Note that we include a filter to remove feature-day rows that lacked data. While this is less common when using gridded climate products, missing data can be common when reducing satellite images. This is because satellite collections come in scene tiles, and each image tile likely does not overlap all of our features unless it has first been aggregated temporally. It can also occur if a cloud mask has been applied to an image prior to the reduction. By filtering out null values, we can reduce empty rows.

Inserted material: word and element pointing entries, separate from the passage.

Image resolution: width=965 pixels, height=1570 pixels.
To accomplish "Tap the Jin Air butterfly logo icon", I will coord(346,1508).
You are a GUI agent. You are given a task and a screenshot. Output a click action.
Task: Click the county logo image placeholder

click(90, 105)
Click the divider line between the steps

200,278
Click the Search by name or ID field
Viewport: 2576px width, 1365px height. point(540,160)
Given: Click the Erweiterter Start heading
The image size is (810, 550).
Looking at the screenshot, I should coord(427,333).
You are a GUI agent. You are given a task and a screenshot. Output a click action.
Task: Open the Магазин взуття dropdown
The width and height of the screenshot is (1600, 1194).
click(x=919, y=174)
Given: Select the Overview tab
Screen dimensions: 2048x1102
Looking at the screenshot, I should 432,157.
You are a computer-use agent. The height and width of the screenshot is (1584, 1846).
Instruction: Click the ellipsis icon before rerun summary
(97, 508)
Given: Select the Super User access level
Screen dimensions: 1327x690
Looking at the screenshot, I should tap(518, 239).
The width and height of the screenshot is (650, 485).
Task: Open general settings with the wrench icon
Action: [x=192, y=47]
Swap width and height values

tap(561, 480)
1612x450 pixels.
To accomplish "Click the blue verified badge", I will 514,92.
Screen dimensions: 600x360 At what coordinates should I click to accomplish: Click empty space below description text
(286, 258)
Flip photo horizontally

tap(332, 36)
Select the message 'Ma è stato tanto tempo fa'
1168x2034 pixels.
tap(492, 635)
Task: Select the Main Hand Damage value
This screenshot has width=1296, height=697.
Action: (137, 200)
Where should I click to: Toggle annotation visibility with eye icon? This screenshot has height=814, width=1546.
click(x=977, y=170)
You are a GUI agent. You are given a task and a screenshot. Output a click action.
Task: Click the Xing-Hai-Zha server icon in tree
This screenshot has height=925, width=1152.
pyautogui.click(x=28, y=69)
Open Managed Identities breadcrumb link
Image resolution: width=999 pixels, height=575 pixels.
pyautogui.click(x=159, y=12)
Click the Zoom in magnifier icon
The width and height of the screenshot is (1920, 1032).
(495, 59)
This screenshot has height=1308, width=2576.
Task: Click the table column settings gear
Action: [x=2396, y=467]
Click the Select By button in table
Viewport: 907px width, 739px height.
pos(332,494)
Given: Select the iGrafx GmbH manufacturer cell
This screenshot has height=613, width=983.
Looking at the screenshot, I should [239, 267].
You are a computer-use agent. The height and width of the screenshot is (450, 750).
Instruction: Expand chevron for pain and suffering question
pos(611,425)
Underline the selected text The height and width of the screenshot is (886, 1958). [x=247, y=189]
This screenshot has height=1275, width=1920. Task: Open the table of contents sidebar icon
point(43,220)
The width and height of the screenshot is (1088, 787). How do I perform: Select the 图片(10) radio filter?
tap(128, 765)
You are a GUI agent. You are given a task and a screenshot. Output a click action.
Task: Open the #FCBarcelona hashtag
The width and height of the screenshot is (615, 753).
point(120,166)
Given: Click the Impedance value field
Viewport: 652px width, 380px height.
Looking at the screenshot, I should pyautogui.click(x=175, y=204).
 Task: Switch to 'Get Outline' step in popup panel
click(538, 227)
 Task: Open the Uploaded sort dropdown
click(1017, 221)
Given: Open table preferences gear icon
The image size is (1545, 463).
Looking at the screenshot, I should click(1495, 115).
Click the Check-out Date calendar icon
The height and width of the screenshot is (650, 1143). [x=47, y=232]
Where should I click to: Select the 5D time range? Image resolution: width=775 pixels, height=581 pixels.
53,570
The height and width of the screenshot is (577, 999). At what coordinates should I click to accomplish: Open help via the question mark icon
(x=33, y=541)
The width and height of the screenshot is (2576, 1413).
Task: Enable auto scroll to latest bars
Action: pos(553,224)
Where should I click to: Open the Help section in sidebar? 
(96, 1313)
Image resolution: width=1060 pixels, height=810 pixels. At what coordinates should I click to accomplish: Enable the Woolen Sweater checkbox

Now explore the result. If we simply print(sampledFeatures) we get our first error message: “User memory limit exceeded.” This is because we’ve created a FeatureCollection that exceeds the size limits set for interactive mode. How many are there? We could try print(sampledFeatures.size()), but due to the larger size, we receive a “Computation timed out” message—it’s unable to tell us. Of course, we know that we expect 293 counties x 365 days=106,945 features. We can, however, check that our reducer has worked as expected by asking Earth Engine for just one feature: print(sampledFeatures.limit(1)).

Fig. F6.2.2 Screenshot of the print output for one feature after the reduceRegions call

Here, we can see the precipitation, minimum temperature, and maximum temperature for the county with GEOID=17121 on January 1, 2020 (Fig. F6.2.2; note temperature is in Kelvin units).

Next, export the full FeatureCollection as a CSV to a folder in your Google Drive. Specify the names of properties to include. Build part of the filename dynamically based on arguments used for year and data scale, so we don’t need to manually modify the filenames.

// export info
var exportFolder='GEE_scalingUp';
var filename='Gridmet_counties_IN_IL_IA_' + scale + 'm_' +
   startYear +
'-' + endYear;

// prepare export: specify properties/columns to include
var columnsWanted=[uniqueID].concat(['date_ymd'], bandsWanted);
print(columnsWanted);

Export.table.toDrive({
   collection: sampledFeatures,
   description: filename,
   folder: exportFolder,
   fileFormat:
'CSV',
   selectors: columnsWanted
});

Code Checkpoint F62a. The book’s repository contains a script that shows what your code should look like at this point.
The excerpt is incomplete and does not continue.